Answers to Quora Questions by Yair Davidiy
Does the Oral Torah violate Deuteronomy 4:2?
Deuteronomy 4:
2 You shall not add to the word which I am commanding you, nor take away from it, that you may keep the commandments of the LORD your God which I command you.
The Oral Law ENABLES us to keep Deuteronomy 4:2!
Without the Oral law we would not know how to understand the commandments. We would not know how to decide when borderline situations arose.

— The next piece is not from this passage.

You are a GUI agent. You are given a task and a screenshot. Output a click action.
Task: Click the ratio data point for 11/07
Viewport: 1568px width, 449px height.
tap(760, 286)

The Oral Law is substantiated by other Biblical passages, e.g.
Deuteronomy 17:
8 If any case is too difficult for you to decide, between one kind of homicide or another, between one kind of lawsuit or another, and between one kind of assault or another, being cases of dispute in your courts, then you shall arise and go up to the place which the LORD your God chooses. 9 So you shall come to the Levitical priest or the judge who is in office in those days, and you shall inquire of them and they will declare to you the verdict in the case. 10 You shall do according to the ]terms of the verdict which they declare to you from that place which the LORD chooses; and you shall be careful to observe according to all that they teach you. 11 According to the terms of the law which they teach you, and according to the verdict which they tell you, you shall do; you shall not turn aside from the word which they declare to you, to the right or the left. 12 The man who acts presumptuously by not listening to the priest who stands there to serve the LORD your God, nor to the judge, that man shall die; thus you shall purge the evil from Israel. 13 Then all the people will hear and be afraid, and will not act presumptuously again.
If the Sages were able to add to the simple meaning of the commandments expanding and/or contracting them when necessary, when would they be transgressing Deuteronomy 4:2?
The answer is that a transgression on Deuteronomy 4:2 would occur if the status of a commandment was given to a mere cautionary ruling.